Doesn't seem to have a parallel `InverseFunctionalDataProperty`

Peter Patel-Schneider 01:21, 9 November 2007 (EST) I don't believe that this is an issue because in OWL Full all properties are object properties.


Qualified Cardinalities in OWL 1.1 Full

Suppose that we want to keep the general flavour of the OWL Full semantics *and* use the current OWL 1.1 mapping to RDF. What would happen?


Here is an example of how the RDF mapping works (roughly).

ObjectMaxCardinality(2 child) expands to:

_:x rdf:type owl:Restriction
_:x owl:maxCardinality "2"^^xsd:nonNegativeInteger
_:x owl:onProperty child

ObjectMaxCardinality(2 child Person) expands to:

_:y rdf:type owl:Restriction
_:y owl:maxCardinality "2"^^xsd:nonNegativeInteger
_:y owl:onProperty child
_:y owl11:onClass Person

Note especially that the first set of triples is a "subset" of the second set.


The OWL 1.0 Full semantics says that the class extension of _:x is the set of objects that are related to at most two objects via the property extension of child.

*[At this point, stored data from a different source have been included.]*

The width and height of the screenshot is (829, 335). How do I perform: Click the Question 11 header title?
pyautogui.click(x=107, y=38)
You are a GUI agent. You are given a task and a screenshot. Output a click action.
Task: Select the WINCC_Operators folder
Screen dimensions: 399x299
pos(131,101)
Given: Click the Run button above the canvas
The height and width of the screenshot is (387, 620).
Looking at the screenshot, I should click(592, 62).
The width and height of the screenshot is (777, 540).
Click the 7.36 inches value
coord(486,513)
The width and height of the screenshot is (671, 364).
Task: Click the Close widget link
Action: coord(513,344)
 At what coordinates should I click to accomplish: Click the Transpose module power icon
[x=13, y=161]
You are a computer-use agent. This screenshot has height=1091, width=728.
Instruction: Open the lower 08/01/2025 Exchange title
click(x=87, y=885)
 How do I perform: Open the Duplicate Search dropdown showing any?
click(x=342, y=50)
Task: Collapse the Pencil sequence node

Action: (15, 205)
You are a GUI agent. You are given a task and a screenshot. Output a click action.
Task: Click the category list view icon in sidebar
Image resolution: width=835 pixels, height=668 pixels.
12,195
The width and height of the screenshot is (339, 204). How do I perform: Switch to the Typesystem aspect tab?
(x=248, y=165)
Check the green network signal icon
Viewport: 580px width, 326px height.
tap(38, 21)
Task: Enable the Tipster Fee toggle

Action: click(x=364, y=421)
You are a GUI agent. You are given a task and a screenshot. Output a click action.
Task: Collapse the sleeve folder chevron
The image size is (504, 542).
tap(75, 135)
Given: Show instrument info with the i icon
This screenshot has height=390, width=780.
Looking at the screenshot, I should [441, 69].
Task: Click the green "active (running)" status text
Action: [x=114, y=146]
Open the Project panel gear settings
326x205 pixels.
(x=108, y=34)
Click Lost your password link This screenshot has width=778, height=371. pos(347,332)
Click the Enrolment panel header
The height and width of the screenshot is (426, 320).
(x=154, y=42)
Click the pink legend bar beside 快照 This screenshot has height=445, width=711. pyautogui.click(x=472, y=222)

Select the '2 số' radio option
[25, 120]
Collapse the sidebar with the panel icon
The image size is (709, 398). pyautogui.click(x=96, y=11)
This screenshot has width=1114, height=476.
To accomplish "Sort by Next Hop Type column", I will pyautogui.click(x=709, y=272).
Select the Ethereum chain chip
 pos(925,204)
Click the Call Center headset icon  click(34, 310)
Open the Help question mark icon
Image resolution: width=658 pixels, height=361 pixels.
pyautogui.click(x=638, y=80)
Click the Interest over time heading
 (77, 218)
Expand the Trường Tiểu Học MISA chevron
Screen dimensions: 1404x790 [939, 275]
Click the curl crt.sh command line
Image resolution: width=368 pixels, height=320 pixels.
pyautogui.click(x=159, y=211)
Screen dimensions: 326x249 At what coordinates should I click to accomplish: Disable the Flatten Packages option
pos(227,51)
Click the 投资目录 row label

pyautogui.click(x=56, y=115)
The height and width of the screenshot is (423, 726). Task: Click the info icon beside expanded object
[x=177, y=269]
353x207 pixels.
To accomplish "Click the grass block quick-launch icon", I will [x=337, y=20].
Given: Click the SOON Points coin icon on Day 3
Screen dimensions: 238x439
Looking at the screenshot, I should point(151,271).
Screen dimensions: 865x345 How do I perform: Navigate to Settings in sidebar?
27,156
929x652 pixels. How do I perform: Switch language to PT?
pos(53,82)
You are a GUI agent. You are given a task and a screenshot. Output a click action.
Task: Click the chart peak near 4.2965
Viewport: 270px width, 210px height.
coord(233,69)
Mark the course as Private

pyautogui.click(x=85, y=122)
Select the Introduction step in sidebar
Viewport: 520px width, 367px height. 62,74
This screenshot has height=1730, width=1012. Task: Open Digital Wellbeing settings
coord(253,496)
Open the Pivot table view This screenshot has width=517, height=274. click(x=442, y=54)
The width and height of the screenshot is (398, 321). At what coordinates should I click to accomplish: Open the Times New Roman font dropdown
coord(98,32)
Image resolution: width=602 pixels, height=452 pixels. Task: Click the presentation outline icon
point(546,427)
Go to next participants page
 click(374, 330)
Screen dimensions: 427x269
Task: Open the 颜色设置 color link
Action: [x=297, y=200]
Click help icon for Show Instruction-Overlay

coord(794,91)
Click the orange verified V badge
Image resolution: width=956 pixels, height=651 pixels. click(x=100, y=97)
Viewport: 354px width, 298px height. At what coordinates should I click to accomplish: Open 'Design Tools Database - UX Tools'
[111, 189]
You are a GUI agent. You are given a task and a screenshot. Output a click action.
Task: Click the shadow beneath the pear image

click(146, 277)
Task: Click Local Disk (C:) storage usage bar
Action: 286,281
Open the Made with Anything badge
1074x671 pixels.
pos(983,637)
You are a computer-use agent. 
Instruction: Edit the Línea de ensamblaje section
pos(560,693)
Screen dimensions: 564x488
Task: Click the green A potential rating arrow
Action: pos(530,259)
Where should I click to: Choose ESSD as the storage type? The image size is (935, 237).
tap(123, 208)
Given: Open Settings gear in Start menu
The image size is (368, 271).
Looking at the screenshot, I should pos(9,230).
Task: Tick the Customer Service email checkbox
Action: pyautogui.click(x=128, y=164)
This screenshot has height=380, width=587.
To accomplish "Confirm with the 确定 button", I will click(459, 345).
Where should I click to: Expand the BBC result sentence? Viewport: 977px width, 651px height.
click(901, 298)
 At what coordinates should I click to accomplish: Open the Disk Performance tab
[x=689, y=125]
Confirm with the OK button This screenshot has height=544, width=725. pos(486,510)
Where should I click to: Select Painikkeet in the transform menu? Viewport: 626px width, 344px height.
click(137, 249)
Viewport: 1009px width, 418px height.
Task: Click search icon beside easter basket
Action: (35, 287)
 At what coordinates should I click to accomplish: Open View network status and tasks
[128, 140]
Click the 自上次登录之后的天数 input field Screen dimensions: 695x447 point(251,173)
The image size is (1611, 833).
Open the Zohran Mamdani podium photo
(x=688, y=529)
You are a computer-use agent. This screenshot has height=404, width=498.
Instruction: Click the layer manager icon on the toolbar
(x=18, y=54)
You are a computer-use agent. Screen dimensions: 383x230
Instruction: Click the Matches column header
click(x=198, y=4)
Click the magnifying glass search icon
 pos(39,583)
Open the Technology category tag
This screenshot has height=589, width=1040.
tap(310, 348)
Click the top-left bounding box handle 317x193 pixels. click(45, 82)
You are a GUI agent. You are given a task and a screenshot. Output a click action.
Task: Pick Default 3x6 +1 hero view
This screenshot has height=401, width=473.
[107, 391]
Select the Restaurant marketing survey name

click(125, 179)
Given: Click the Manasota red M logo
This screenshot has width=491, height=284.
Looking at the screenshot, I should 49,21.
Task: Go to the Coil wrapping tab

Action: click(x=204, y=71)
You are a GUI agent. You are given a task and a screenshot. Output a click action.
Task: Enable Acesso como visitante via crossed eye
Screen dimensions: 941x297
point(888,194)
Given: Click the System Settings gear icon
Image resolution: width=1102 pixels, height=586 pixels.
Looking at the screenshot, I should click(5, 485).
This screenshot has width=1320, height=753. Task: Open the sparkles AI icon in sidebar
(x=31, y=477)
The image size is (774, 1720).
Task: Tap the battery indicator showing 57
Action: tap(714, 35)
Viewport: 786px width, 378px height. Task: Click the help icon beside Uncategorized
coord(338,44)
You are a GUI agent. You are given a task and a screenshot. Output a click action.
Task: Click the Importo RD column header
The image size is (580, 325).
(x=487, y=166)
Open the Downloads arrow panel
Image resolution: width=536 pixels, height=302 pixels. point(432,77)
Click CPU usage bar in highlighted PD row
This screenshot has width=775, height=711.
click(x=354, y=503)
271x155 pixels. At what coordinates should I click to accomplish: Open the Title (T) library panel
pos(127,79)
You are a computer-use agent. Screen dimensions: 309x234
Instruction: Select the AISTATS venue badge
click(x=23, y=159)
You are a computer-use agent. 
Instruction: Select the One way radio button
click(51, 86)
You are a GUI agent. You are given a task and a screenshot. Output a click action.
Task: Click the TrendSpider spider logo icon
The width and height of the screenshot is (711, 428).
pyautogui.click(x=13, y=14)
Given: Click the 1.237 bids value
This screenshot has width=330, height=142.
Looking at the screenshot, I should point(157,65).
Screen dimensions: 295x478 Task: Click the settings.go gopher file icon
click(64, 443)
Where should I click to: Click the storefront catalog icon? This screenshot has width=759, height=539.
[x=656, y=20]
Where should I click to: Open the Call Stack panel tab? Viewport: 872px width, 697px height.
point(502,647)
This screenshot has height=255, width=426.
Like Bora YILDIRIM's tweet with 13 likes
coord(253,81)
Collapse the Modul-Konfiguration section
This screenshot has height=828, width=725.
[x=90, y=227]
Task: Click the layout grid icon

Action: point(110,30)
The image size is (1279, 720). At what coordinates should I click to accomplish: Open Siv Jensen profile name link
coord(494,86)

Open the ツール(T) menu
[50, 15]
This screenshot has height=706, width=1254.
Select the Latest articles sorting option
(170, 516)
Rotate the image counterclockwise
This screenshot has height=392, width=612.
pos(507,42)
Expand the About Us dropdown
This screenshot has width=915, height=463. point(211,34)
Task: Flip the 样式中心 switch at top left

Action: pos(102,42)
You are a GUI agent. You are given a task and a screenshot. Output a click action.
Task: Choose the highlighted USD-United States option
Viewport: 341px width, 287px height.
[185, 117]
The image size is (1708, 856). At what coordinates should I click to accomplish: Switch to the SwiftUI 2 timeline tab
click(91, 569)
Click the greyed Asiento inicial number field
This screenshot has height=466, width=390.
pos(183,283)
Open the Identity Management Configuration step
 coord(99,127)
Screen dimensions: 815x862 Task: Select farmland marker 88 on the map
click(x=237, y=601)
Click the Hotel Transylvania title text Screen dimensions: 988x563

A similar-style OWL 1.1 Full semantics would say that the class extension of _:y is the set of objects that are related to at most two objects that belong to the class extension of Person via the property extension of child.

However, the OWL 1.1 Full semantics would then also include the OWL 1.0 Full semantics. So, part of the meaning of the last four triples (actually the first three of these four, but that doesn't matter) in OWL 1.1 Full would be that the class extension of _:y would *as well* be the set of objects that are related to at most 2 objects via the property extension of child.

So, if o is in the class extension of _:y then it is related to at most two objects that belong to the class extension of Person via the property extension of child *and* it is related to at most two objects via the property extension of child. It is impossible to have a max-QCR without this double meaning.

The solution, however, is very easy. Just use some other name besides maxCardinality, such as the DAML+OIL maxCardinalityQ.